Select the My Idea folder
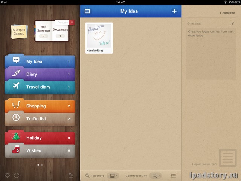 [40, 61]
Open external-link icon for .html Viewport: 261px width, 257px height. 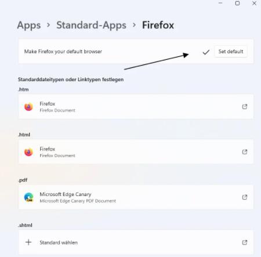tap(245, 152)
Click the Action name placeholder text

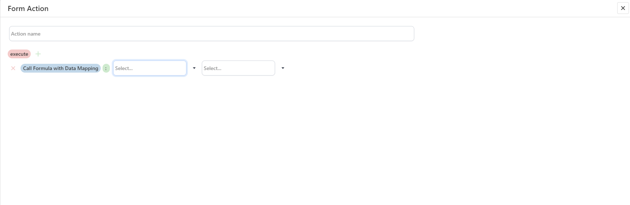[26, 34]
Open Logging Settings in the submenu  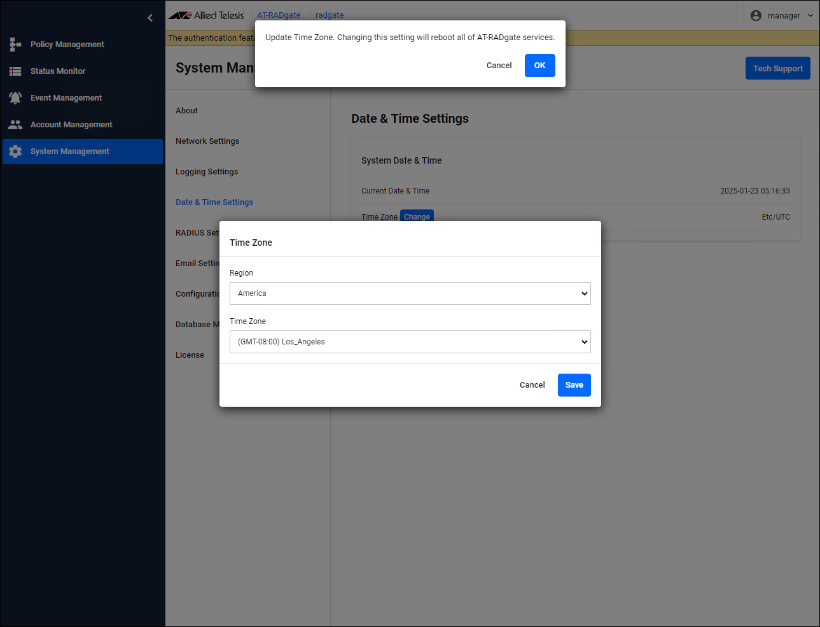point(207,172)
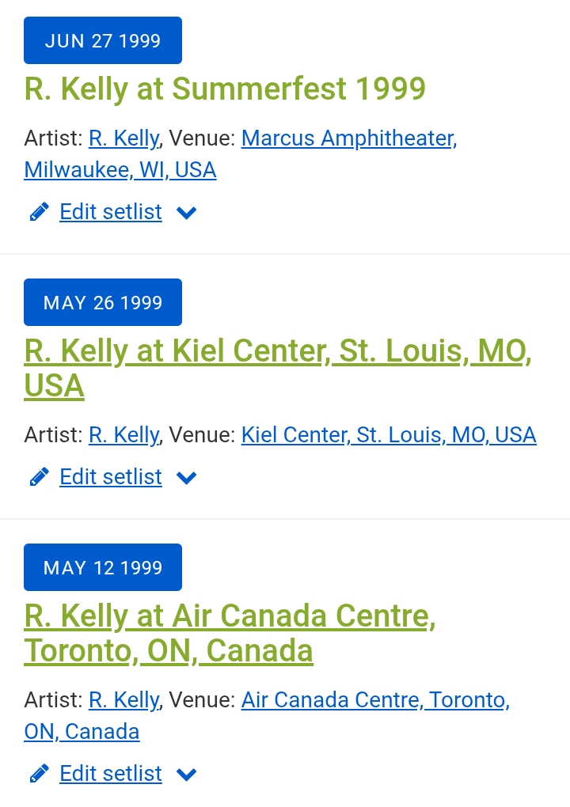Open the "R. Kelly at Kiel Center" title link
Viewport: 570px width, 807px height.
pyautogui.click(x=277, y=352)
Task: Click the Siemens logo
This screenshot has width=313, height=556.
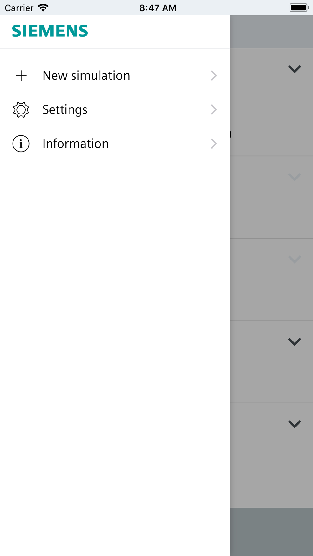Action: coord(50,31)
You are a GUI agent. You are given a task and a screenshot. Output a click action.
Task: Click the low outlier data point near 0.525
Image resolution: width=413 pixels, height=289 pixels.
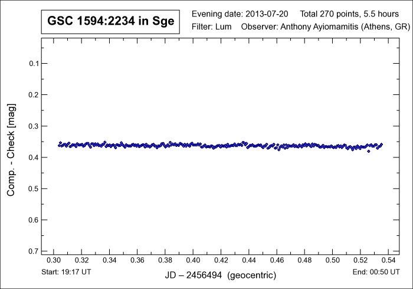[x=369, y=151]
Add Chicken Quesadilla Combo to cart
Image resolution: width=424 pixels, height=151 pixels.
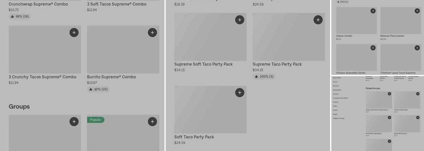(373, 48)
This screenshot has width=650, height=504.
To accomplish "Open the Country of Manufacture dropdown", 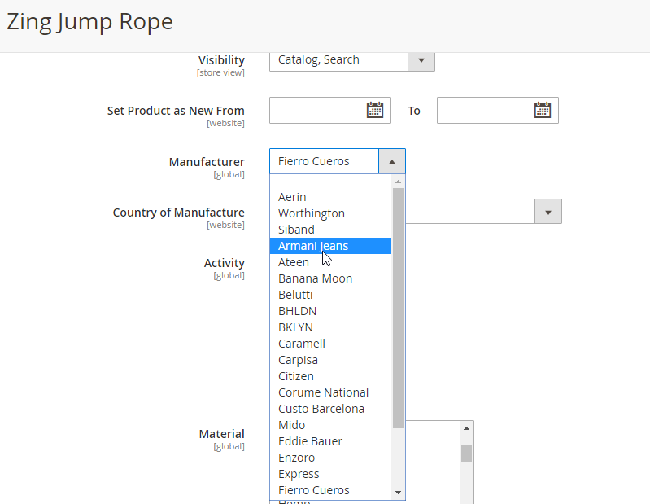I will (x=547, y=212).
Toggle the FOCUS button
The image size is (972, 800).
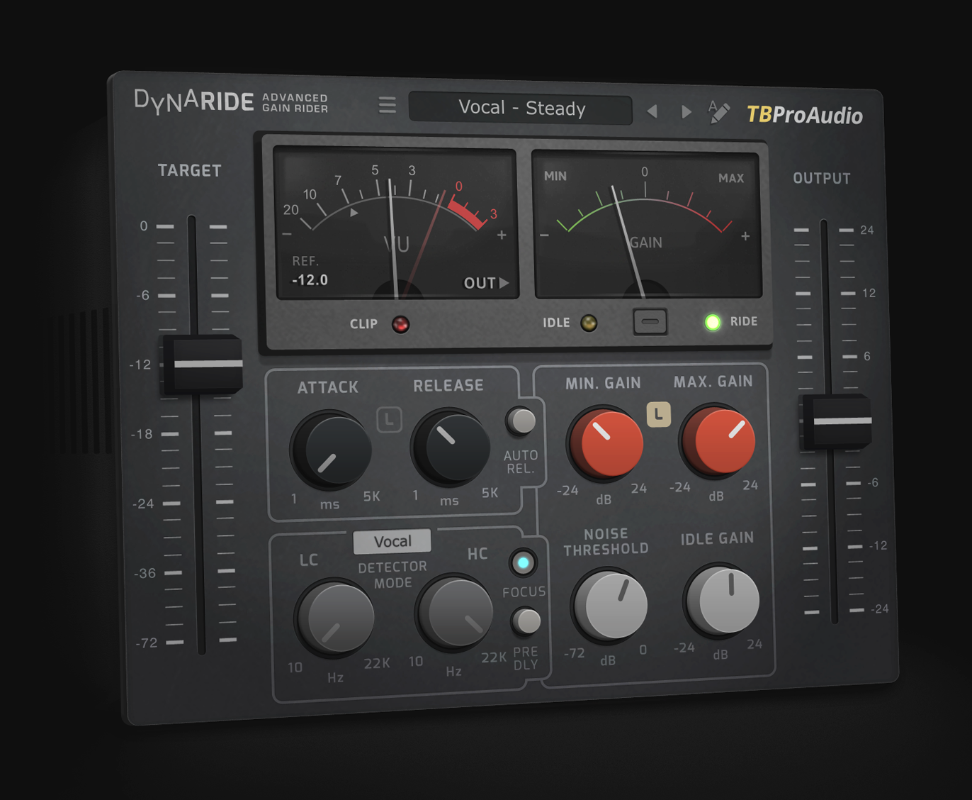pos(523,563)
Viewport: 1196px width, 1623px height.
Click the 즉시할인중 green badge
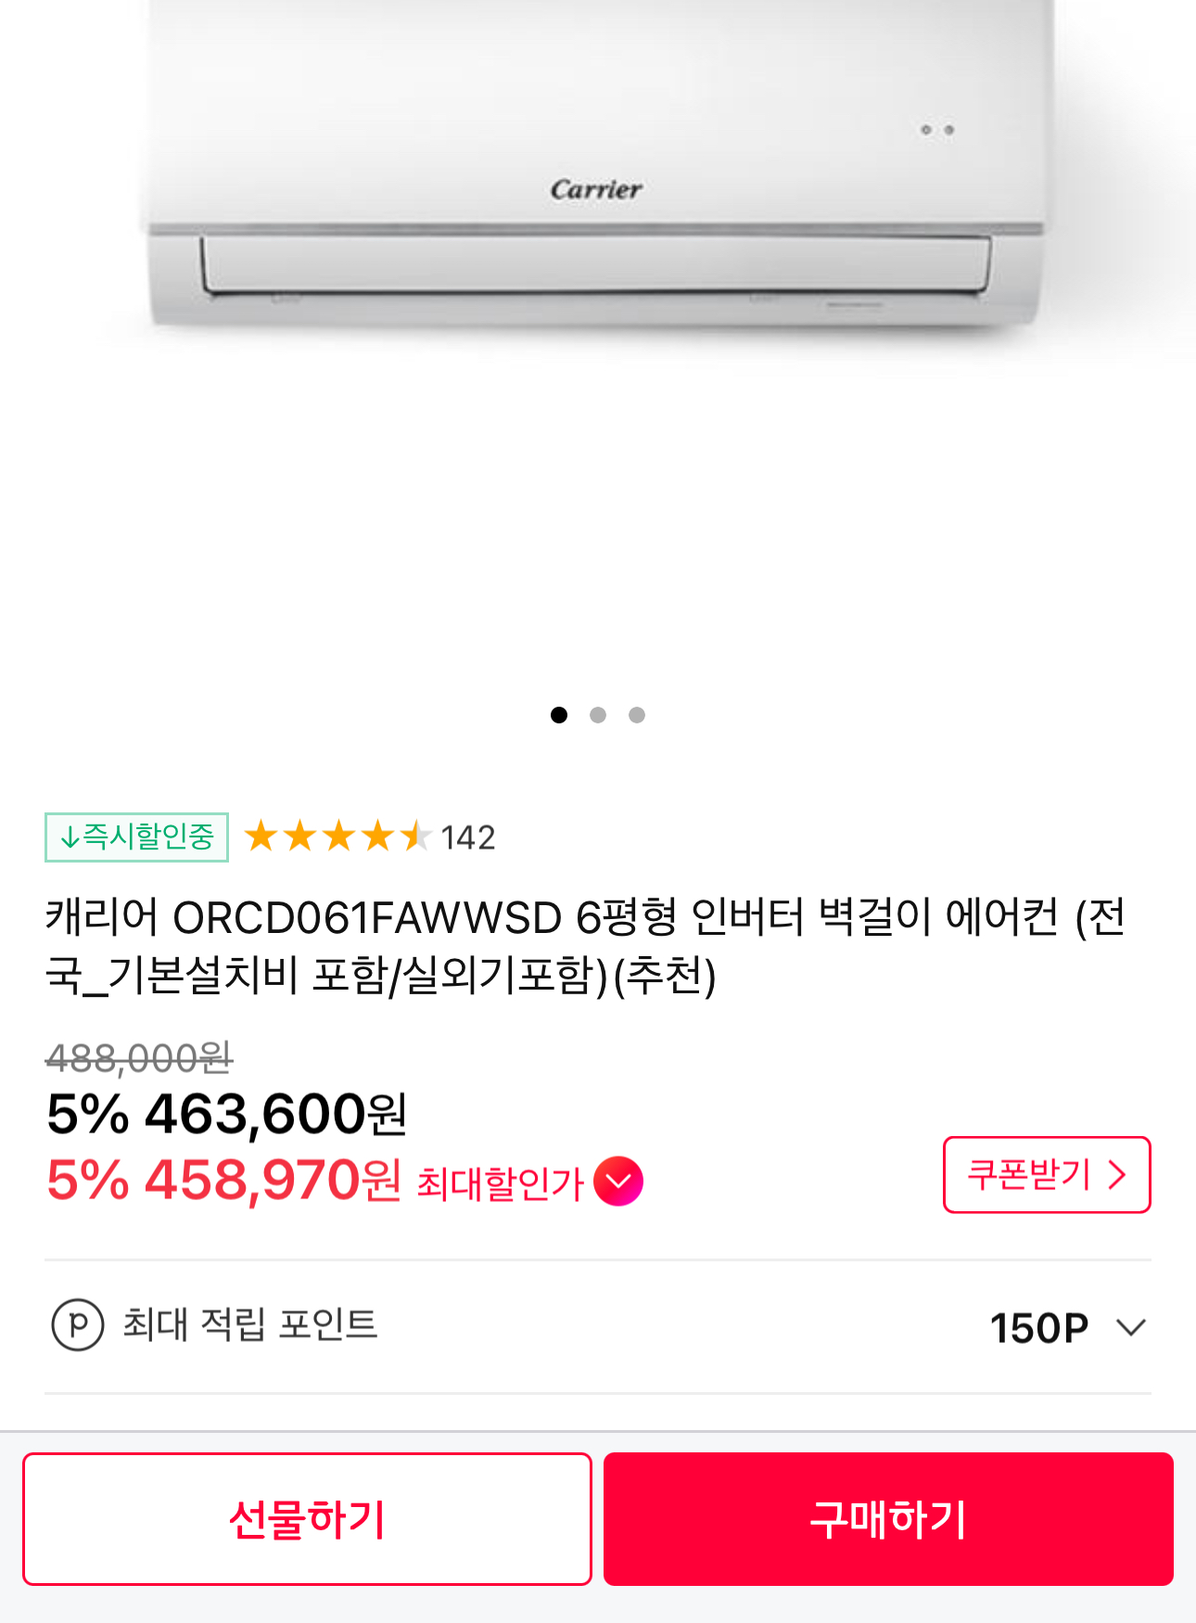pyautogui.click(x=136, y=837)
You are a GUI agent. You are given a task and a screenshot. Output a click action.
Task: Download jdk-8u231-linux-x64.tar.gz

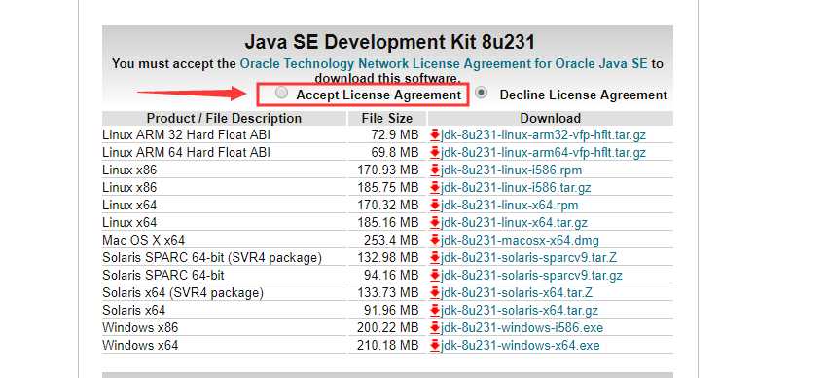pos(514,222)
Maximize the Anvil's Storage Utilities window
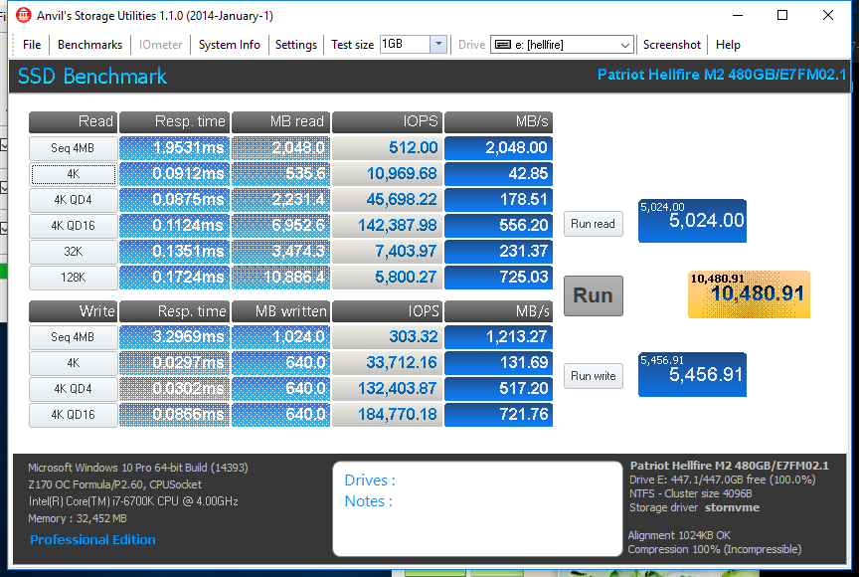The height and width of the screenshot is (577, 859). [782, 15]
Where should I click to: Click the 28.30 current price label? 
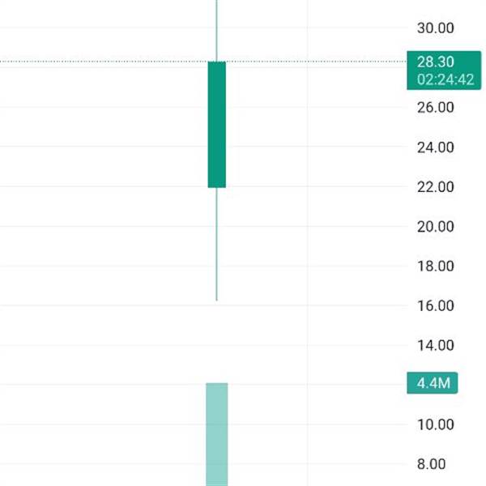(x=435, y=62)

----------

Give back, word for word, the lines from the line that contains "Maximize the Anvil's Storage Utilities window" through the last line of the records, with no pictures and nothing else.

Answer to this exercise =
Maximize the Anvil's Storage Utilities window
The height and width of the screenshot is (577, 859). [782, 15]
Where should I click to: Click the 28.30 current price label? 
(x=435, y=62)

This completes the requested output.